Format the data below as a numbered list, one line per item, skipping blank lines. Omit the pictures from your answer.

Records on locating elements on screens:
- - - - -

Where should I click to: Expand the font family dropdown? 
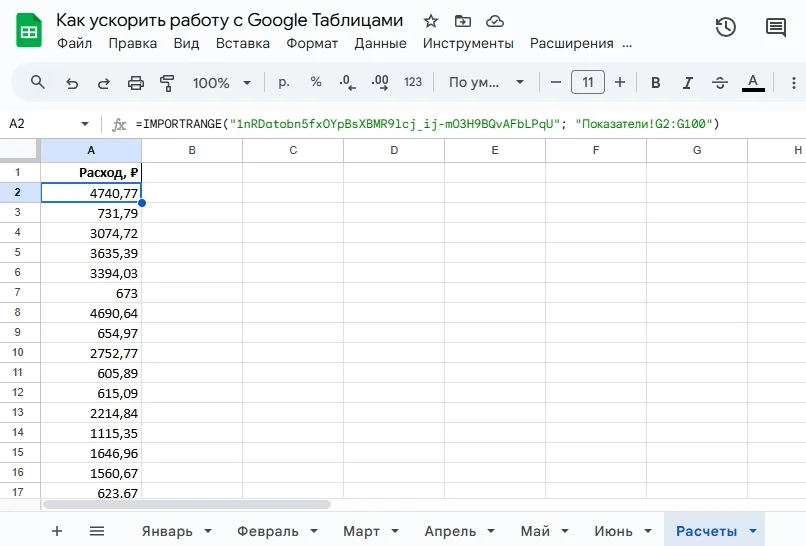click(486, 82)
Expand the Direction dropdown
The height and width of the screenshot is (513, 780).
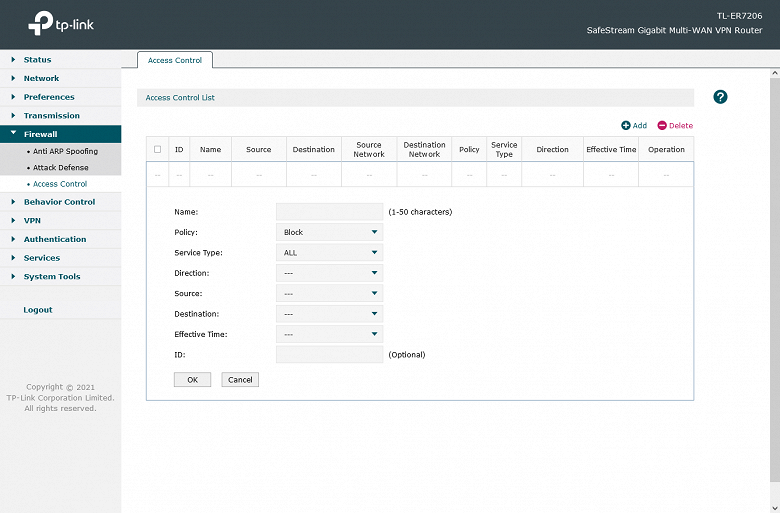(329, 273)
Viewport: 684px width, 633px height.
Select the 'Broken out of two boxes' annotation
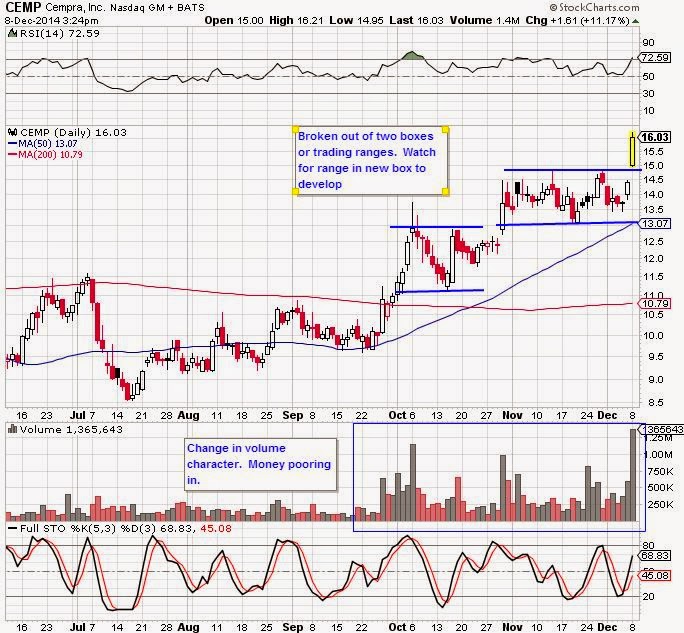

- - - - -

**FULL OUTPUT**
1. Where should I click to: Expand the font family dropdown? 
2. click(486, 82)
3. Expand the Direction dropdown
4. The height and width of the screenshot is (513, 780).
5. (329, 273)
6. Viewport: 684px width, 633px height.
7. Select the 'Broken out of two boxes' annotation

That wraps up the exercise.